- [Task requirements] Each record below is to be reproduced without any change.

____

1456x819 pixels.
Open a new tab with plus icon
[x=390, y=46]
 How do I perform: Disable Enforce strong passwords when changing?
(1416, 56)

____

- [Exercise answer]
1456x819 pixels.
Open a new tab with plus icon
[x=390, y=46]
 How do I perform: Disable Enforce strong passwords when changing?
(1416, 56)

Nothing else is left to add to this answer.